Summary
Current food systems around the world are straining
under the weight of multiple challenges, while at the same
time contributing significantly toward several of those
challenges. Hunger and malnutrition are again on the rise,
up from about 620 million undernourished people in 2014
to almost 690 million in 2019, and from 563 million obese
adults in 2012 to 672 million in 2016. At the same time,
land and soils, as well as biodiversity and ecosystems, are increasingly being degraded. [..]
Meanwhile, the global population is projected to grow to 9.7 billion by 2050, adding another 2 billion people to be fed while increasing pressures on natural resources – hence the need for the adoption of more sustainable consumption and production patterns. [...]
While fighting global poverty, food insecurity, and malnutrition are moral imperatives, promoting sustainability is a sine qua non for food security and nutrition. If our natural resources are depleted and our ecosystems collapse, it will no longer be possible to produce and consume food.
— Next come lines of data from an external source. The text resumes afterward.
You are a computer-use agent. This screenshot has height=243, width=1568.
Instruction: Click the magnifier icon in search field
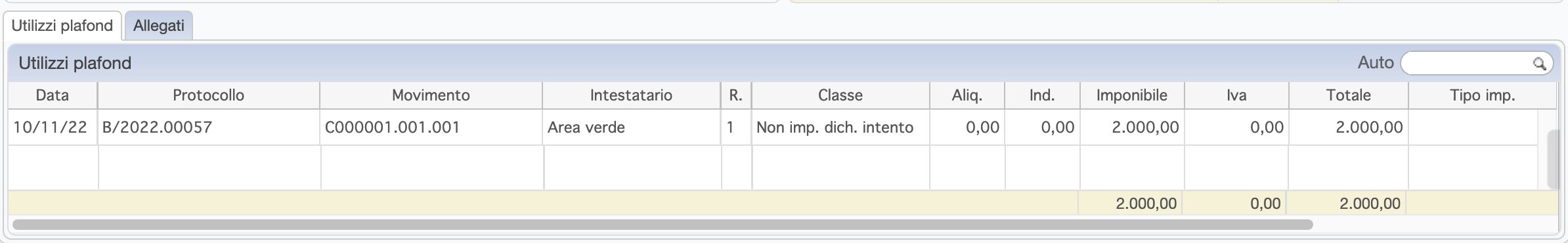[x=1539, y=64]
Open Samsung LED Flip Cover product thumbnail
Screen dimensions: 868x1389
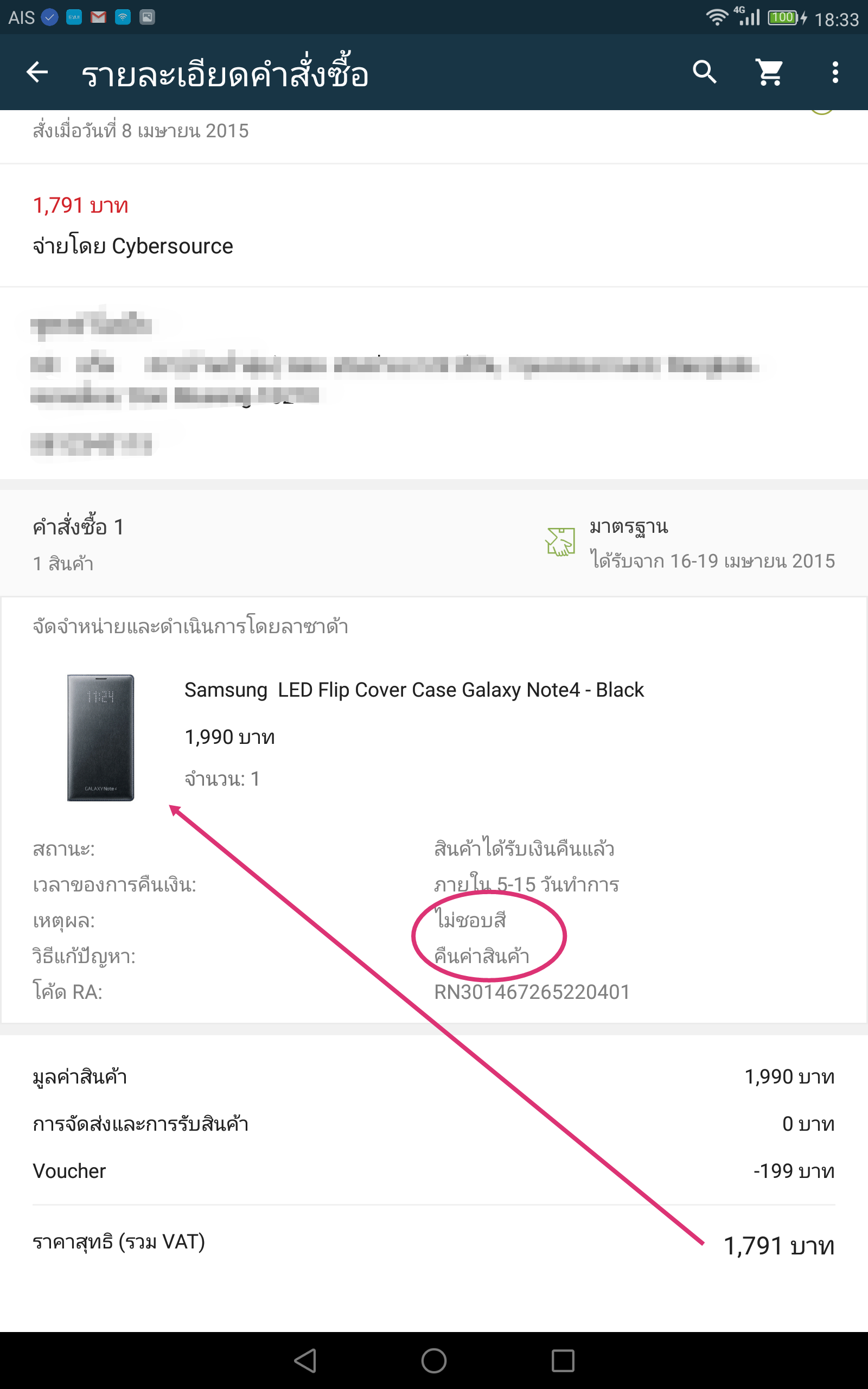(100, 737)

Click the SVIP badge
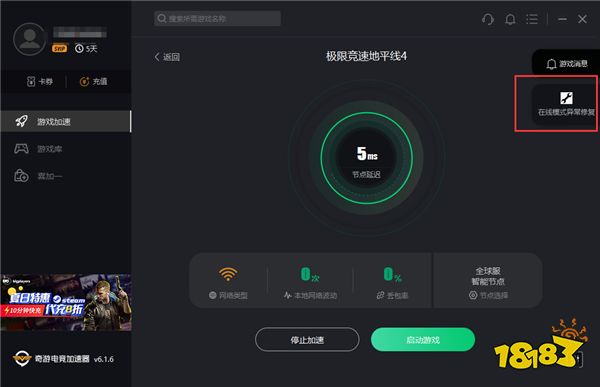click(x=60, y=49)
To avoid such a situation, we need to transform our food systems and pursue the achievement of the Sustainable Development Goals (SDGs), which call for major transformations in order to end hunger, achieve food security, and improve nutrition in a sustainable way by 2030.
The challenges described above are multidimensional and interrelated, and therefore require the adoption of a system-based approach that takes into account the interrelations between the different elements across the food system, rather than focusing only on one or a limited subset of food system components in isolation.